- Work task
Quote all lines below exactly. Images stay out.

Start of Extracted records

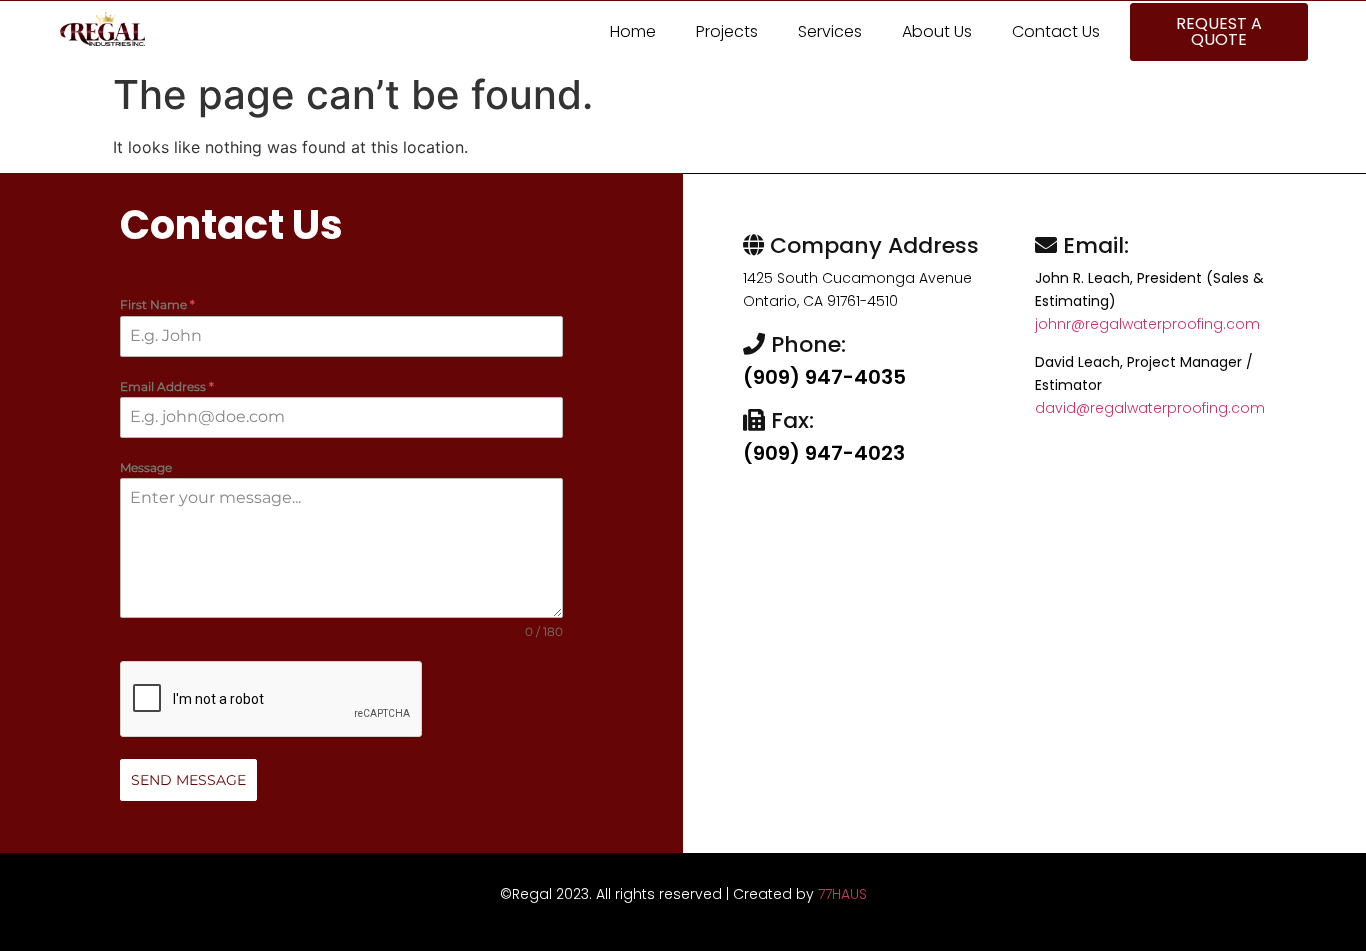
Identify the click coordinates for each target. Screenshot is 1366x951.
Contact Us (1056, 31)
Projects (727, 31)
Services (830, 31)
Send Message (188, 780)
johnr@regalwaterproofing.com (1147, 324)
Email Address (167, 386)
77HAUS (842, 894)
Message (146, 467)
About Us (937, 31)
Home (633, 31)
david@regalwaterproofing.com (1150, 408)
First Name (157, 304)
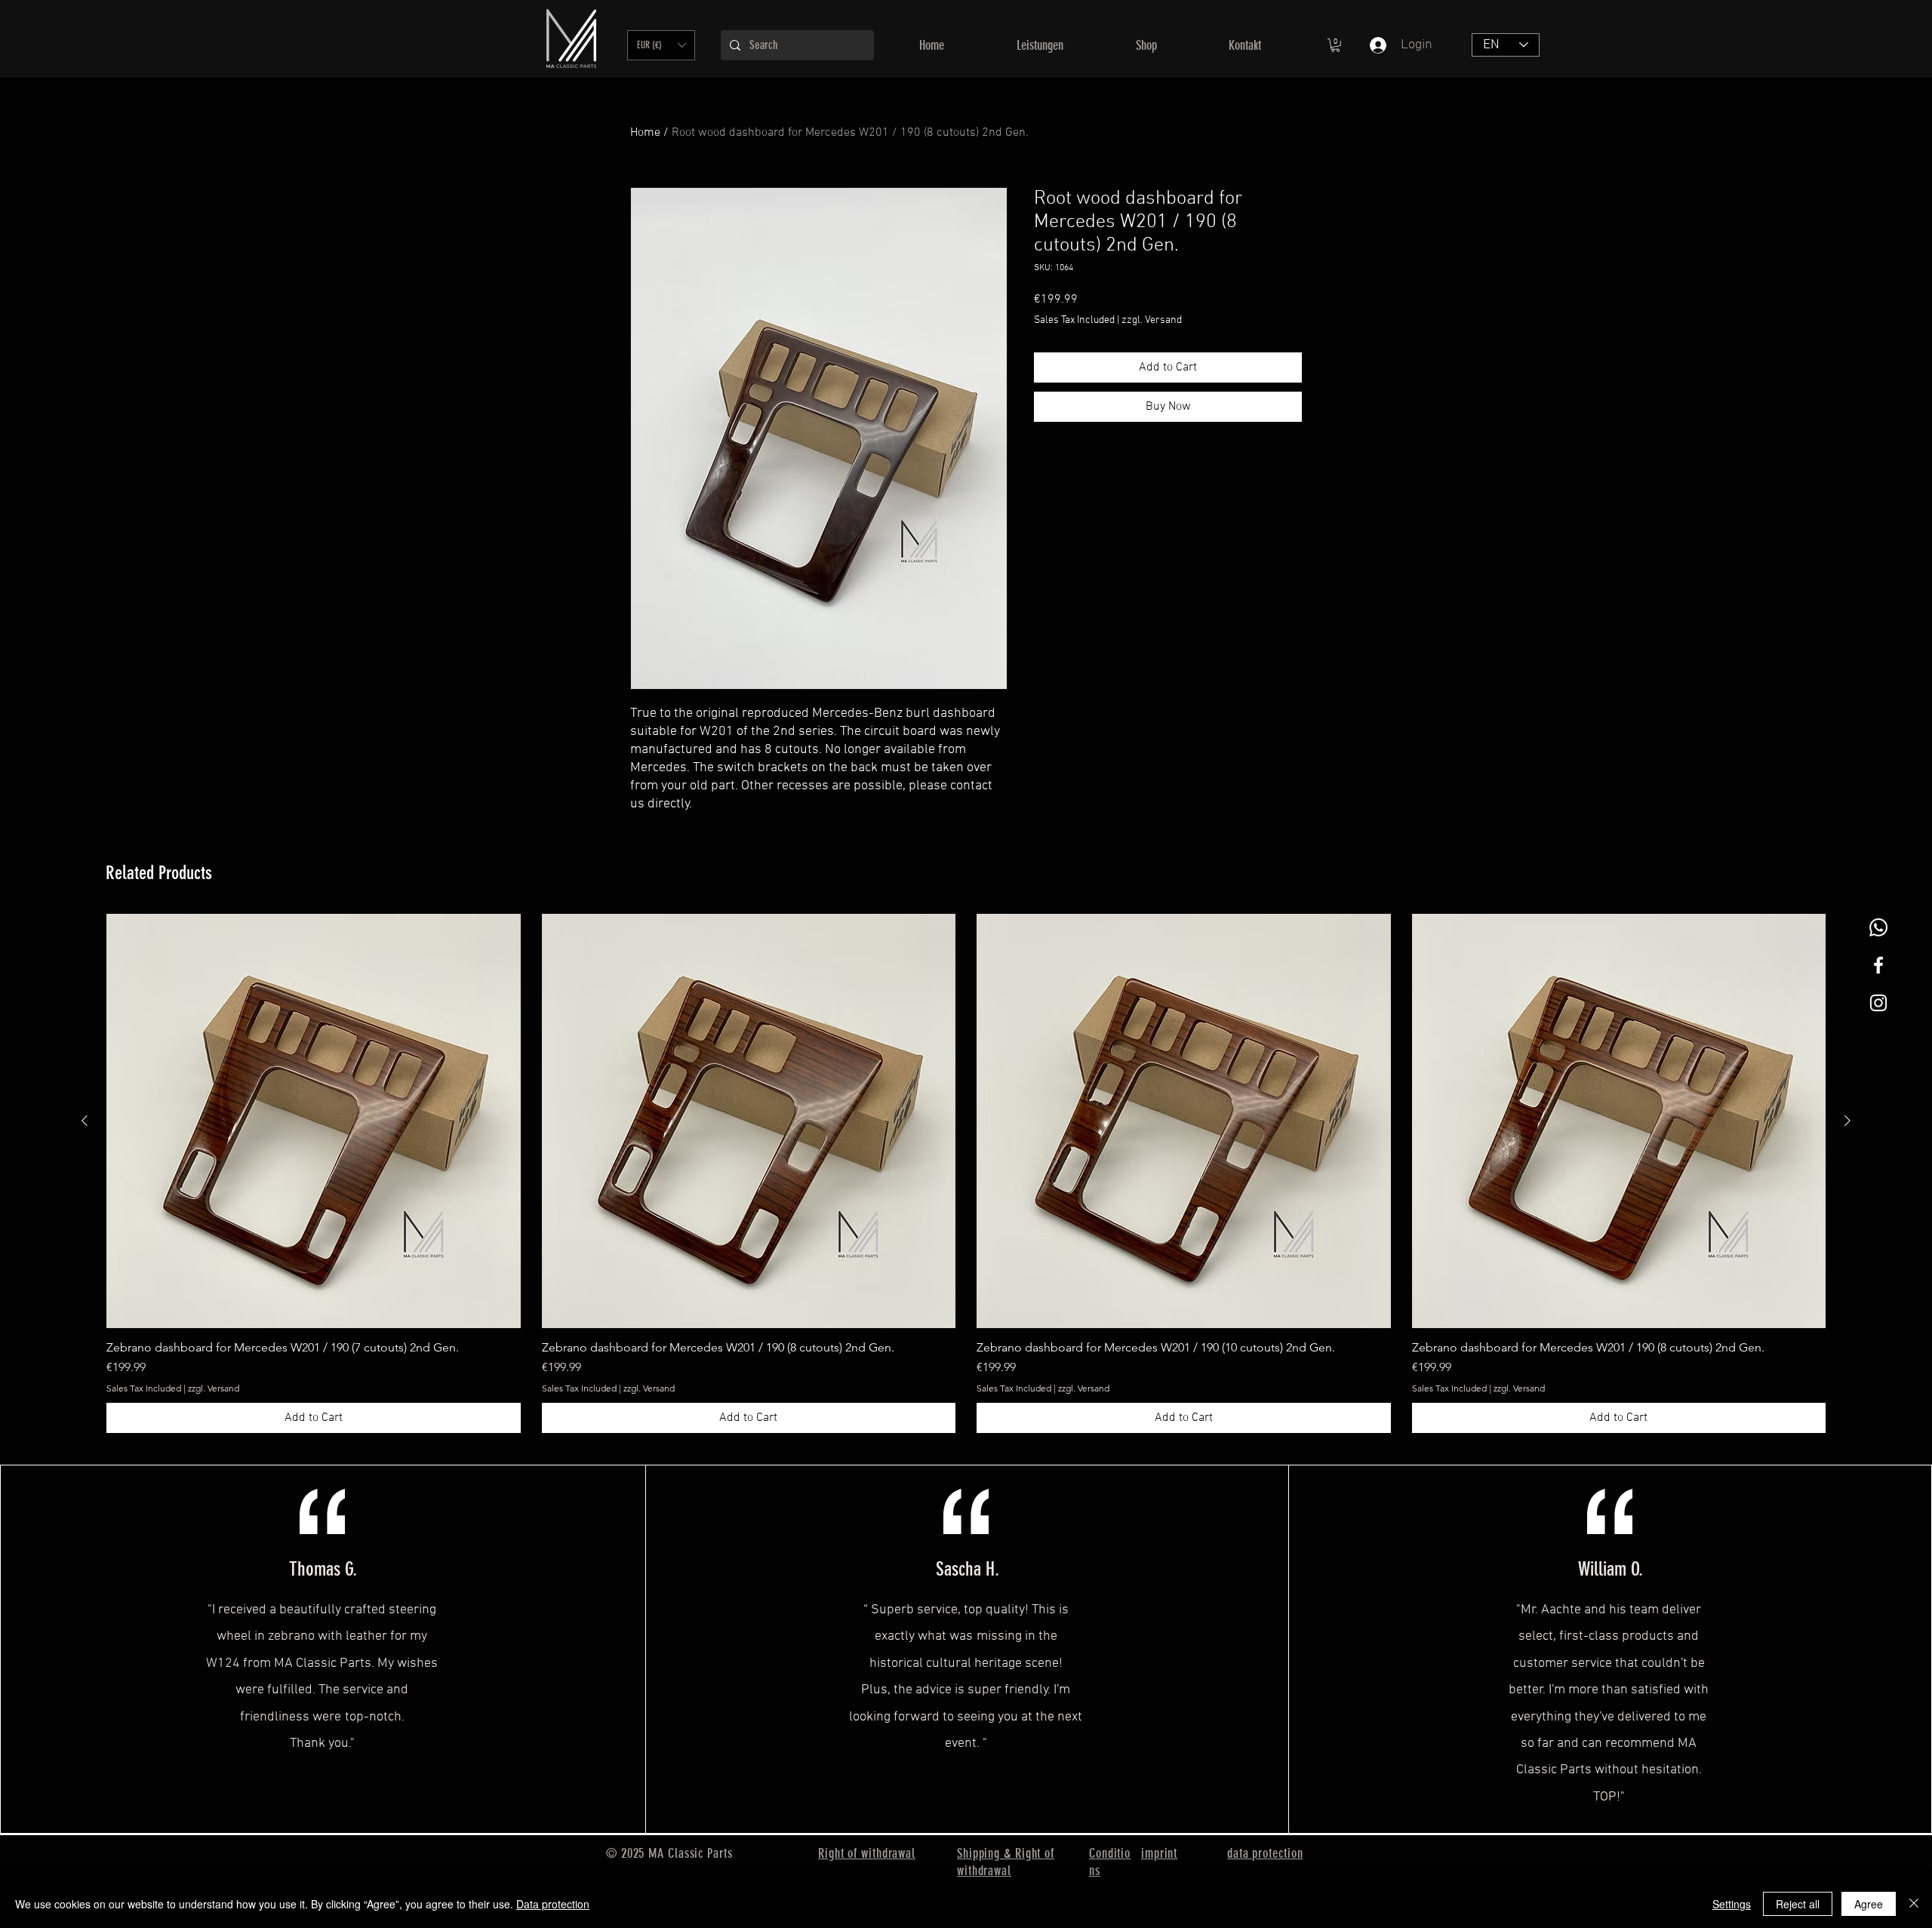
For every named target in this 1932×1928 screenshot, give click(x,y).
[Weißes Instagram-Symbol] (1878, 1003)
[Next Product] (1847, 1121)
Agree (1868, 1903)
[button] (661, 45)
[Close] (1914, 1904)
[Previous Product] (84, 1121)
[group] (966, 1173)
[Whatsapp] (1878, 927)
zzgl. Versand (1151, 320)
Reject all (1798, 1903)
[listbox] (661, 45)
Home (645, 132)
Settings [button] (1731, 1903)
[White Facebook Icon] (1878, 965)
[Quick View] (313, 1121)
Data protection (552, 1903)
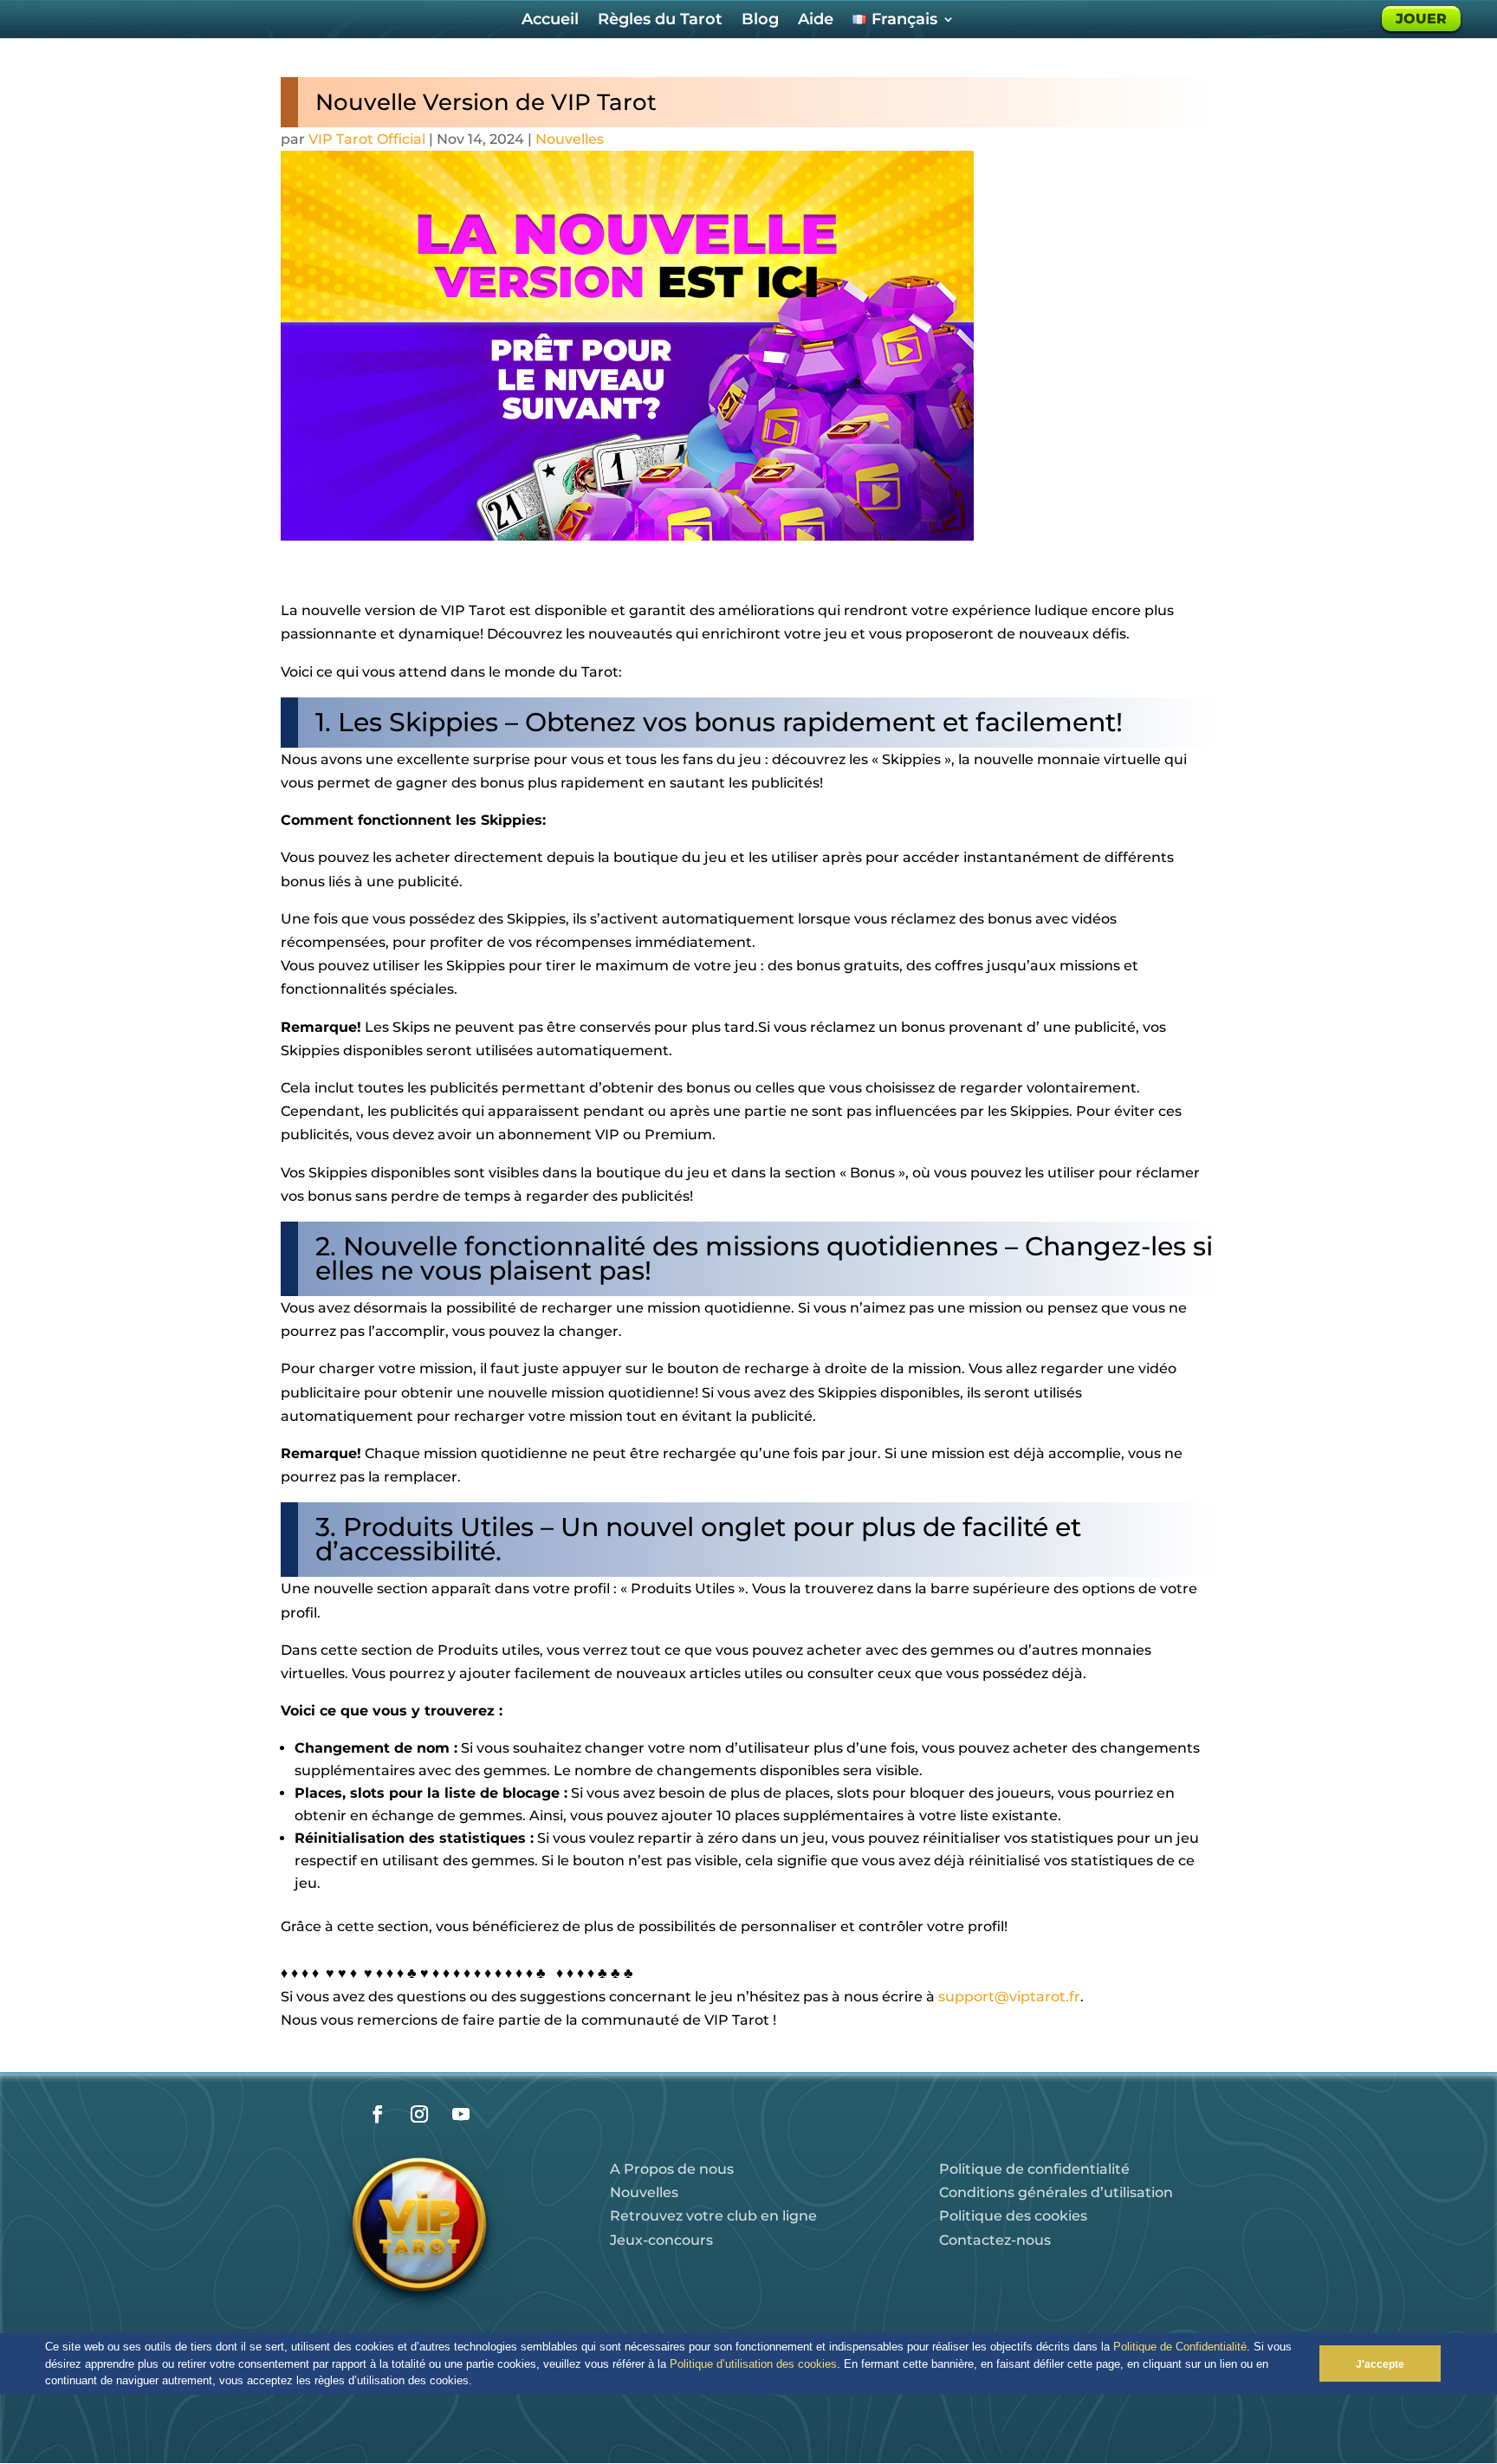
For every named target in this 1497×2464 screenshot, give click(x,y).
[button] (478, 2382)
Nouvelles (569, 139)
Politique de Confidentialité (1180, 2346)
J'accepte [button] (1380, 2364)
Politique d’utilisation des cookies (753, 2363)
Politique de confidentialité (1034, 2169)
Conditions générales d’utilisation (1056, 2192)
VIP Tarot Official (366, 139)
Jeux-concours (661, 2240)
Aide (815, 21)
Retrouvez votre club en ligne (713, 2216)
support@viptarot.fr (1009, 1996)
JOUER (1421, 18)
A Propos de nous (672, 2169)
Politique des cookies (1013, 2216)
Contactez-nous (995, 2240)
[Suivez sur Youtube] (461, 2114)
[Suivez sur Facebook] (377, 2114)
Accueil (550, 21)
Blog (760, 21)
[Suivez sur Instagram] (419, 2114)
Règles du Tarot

End of Extracted records

- Exercise output
Identify the click coordinates for each target. Screenshot is 1366x951.
Contact Us (1056, 31)
Projects (727, 31)
Services (830, 31)
Send Message (188, 780)
johnr@regalwaterproofing.com (1147, 324)
Email Address (167, 386)
77HAUS (842, 894)
Message (146, 467)
About Us (937, 31)
Home (633, 31)
david@regalwaterproofing.com (1150, 408)
First Name (157, 304)
For every named target in this 1932×1928 screenshot, give click(x,y).
[Weißes Instagram-Symbol] (1878, 1003)
[Next Product] (1847, 1121)
Agree (1868, 1903)
[button] (661, 45)
[Close] (1914, 1904)
[Previous Product] (84, 1121)
[group] (966, 1173)
[Whatsapp] (1878, 927)
zzgl. Versand (1151, 320)
Reject all (1798, 1903)
[listbox] (661, 45)
Home (645, 132)
Settings [button] (1731, 1903)
[White Facebook Icon] (1878, 965)
[Quick View] (313, 1121)
Data protection (552, 1903)
For every named target in this 1497×2464 screenshot, give click(x,y).
[button] (478, 2382)
Nouvelles (569, 139)
Politique de Confidentialité (1180, 2346)
J'accepte [button] (1380, 2364)
Politique d’utilisation des cookies (753, 2363)
Politique de confidentialité (1034, 2169)
Conditions générales d’utilisation (1056, 2192)
VIP Tarot Official (366, 139)
Jeux-concours (661, 2240)
Aide (815, 21)
Retrouvez votre club en ligne (713, 2216)
support@viptarot.fr (1009, 1996)
JOUER (1421, 18)
A Propos de nous (672, 2169)
Politique des cookies (1013, 2216)
Contactez-nous (995, 2240)
[Suivez sur Youtube] (461, 2114)
[Suivez sur Facebook] (377, 2114)
Accueil (550, 21)
Blog (760, 21)
[Suivez sur Instagram] (419, 2114)
Règles du Tarot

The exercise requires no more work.